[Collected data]

══════

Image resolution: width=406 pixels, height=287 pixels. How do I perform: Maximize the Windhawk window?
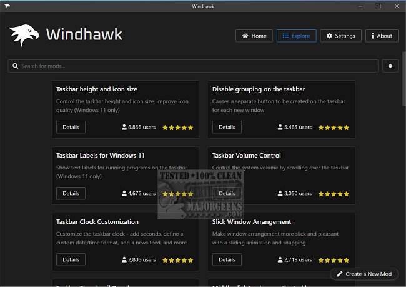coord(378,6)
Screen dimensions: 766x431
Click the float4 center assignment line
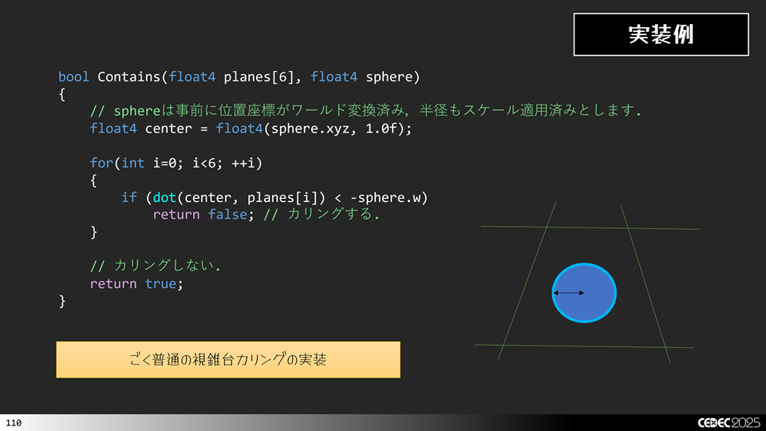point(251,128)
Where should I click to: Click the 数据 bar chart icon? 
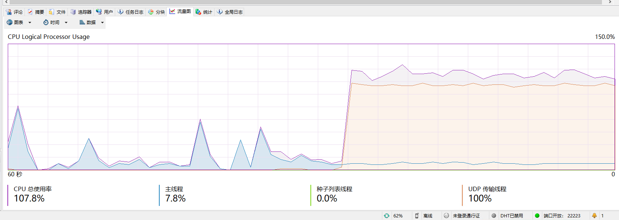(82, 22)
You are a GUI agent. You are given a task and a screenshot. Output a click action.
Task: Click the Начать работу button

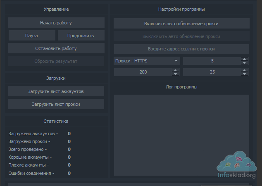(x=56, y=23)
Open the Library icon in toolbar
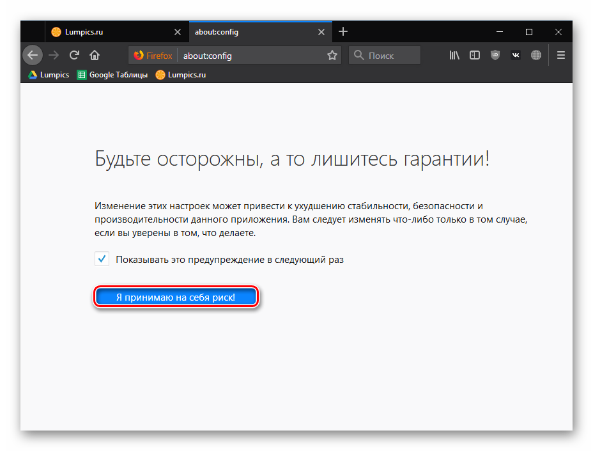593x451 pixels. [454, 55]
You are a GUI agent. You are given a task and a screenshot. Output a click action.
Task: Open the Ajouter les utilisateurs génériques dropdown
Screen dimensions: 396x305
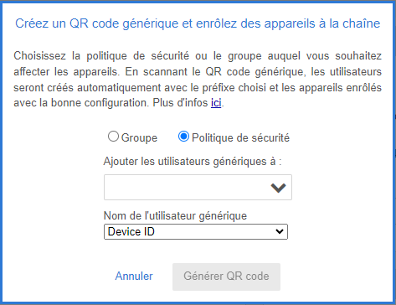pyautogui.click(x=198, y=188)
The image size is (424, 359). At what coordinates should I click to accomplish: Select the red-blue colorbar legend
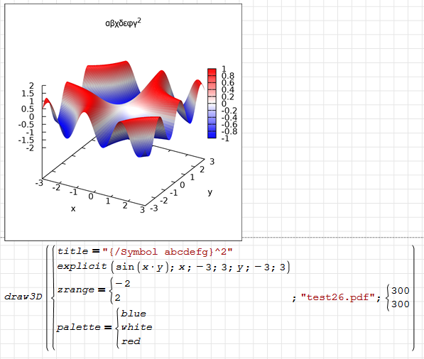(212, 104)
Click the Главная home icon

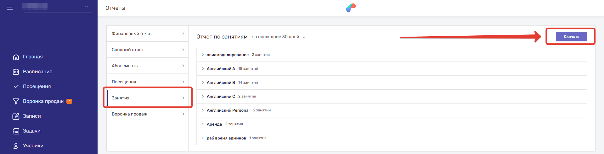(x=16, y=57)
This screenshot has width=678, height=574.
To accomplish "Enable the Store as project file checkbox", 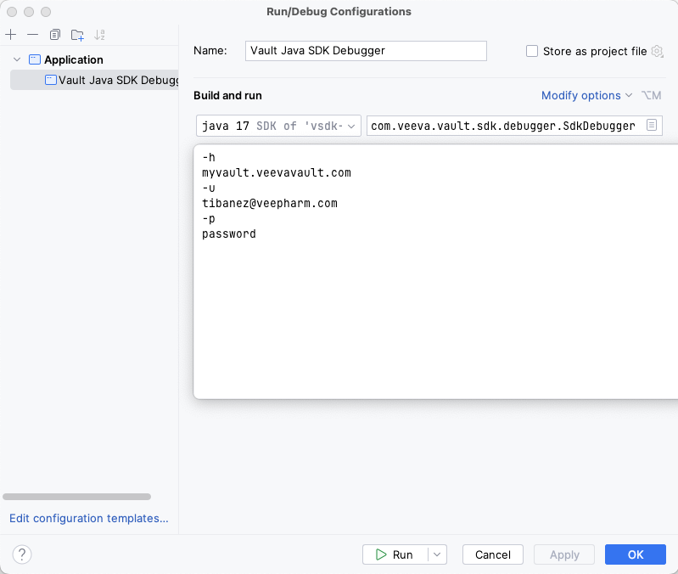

══════

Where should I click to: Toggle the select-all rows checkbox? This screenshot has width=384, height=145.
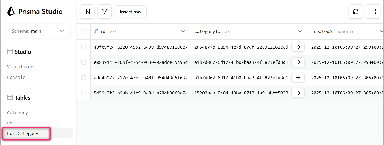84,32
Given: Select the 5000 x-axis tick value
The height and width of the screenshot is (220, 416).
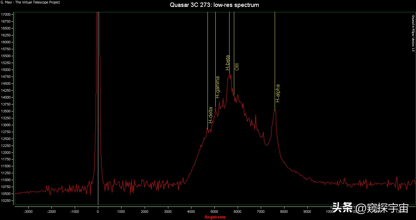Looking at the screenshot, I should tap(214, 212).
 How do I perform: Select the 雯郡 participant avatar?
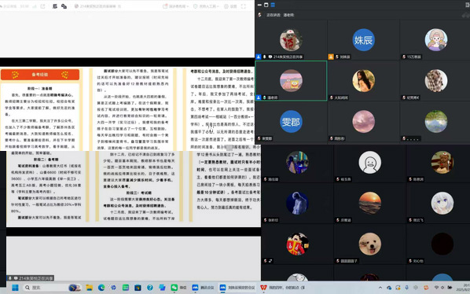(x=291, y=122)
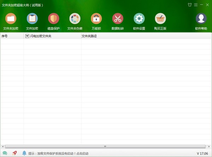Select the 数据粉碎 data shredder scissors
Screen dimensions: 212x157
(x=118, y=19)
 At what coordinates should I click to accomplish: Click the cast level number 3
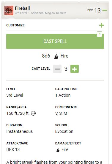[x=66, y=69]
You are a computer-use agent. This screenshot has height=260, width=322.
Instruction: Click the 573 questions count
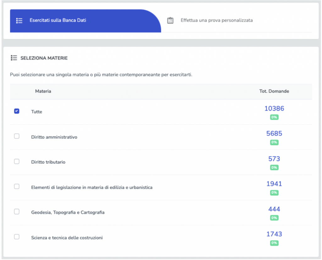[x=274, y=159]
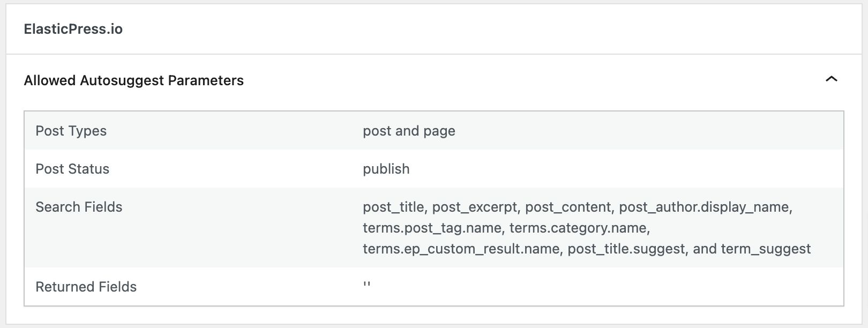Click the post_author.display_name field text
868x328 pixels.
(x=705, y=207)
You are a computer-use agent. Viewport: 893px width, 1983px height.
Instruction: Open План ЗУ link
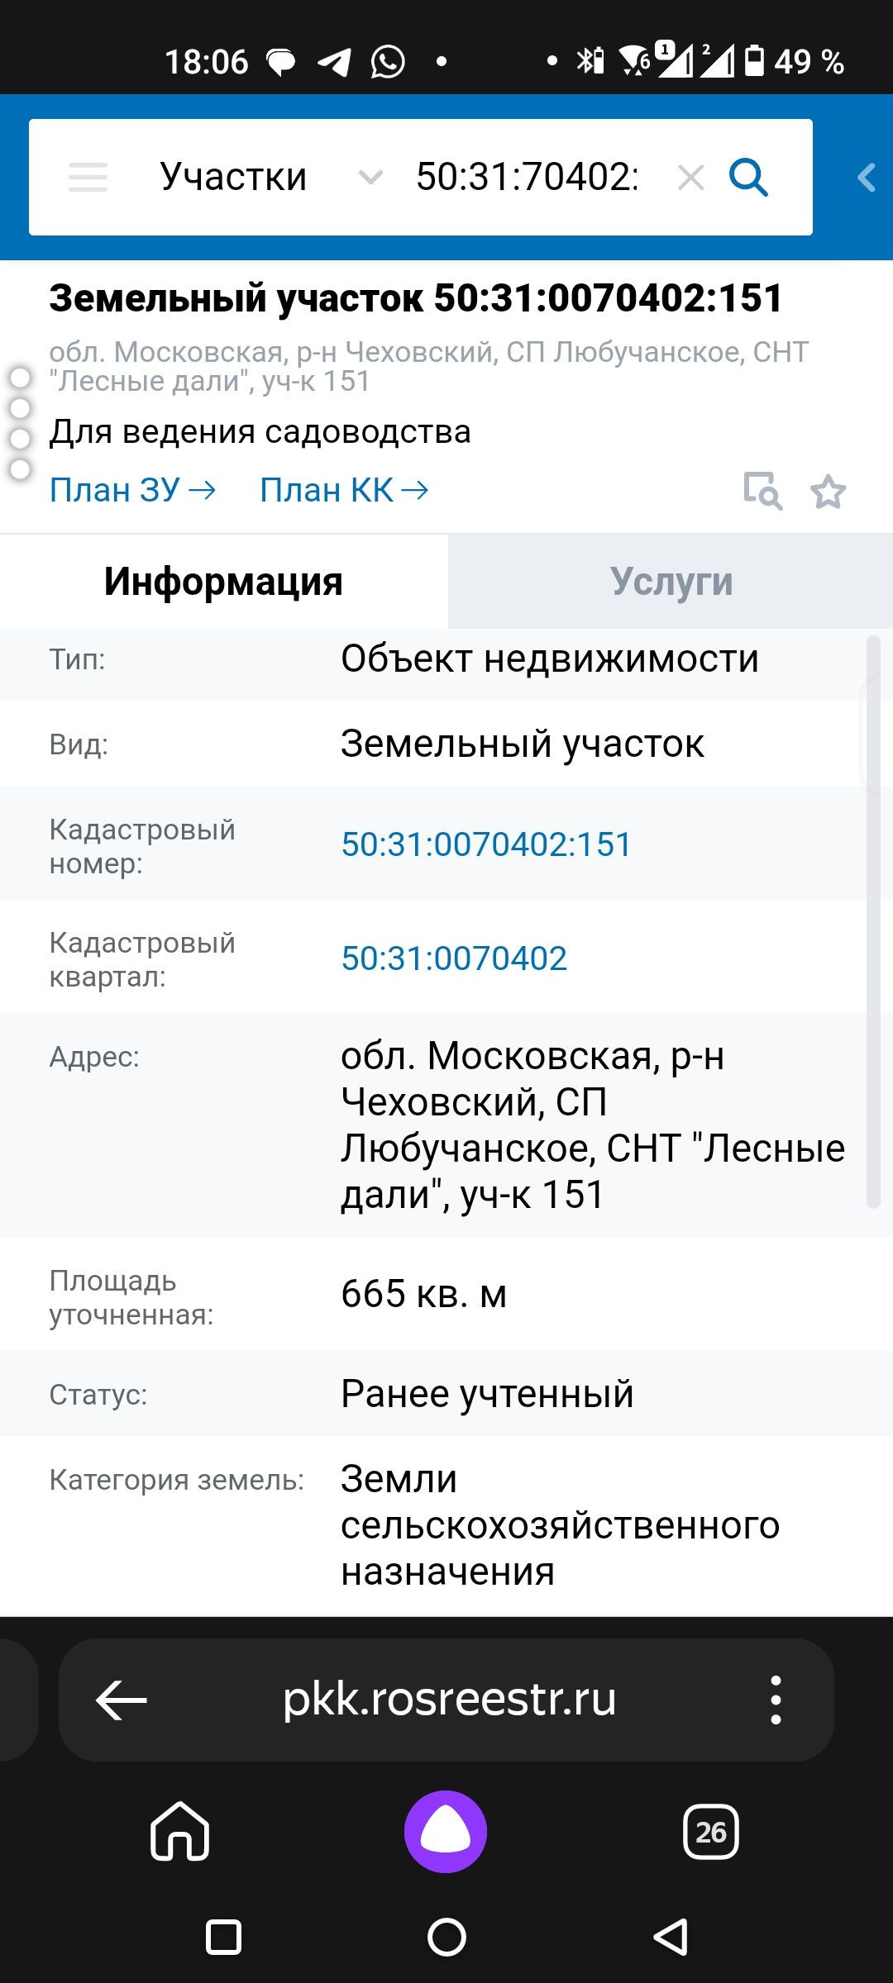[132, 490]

══════

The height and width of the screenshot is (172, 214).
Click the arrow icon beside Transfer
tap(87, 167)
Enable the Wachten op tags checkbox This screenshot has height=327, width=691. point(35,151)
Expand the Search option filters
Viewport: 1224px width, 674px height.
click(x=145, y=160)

══════

What to produce -> Could you output exactly the lines above, from the line with "Where should I click to: Click" up to and including the line with "the Store as", and nothing else, skipping the pictures?

Written solution ->
Where should I click to: Click the 数据 bar chart icon? 
(82, 22)
You are a GUI agent. You are given a task and a screenshot. Output a click action.
Task: Click the Начать работу button

(x=56, y=23)
Open the Library icon in toolbar
593x451 pixels. [454, 55]
You are a GUI agent. You are given a task and a screenshot. Output a click action.
Task: Open the Ajouter les utilisateurs génériques dropdown
Screen dimensions: 396x305
pyautogui.click(x=198, y=188)
The image size is (424, 359). At what coordinates should I click to accomplish: Select the red-blue colorbar legend
(212, 104)
Click the Главная home icon

(x=16, y=57)
This screenshot has width=678, height=574.
To accomplish "Enable the Store as project file checkbox", 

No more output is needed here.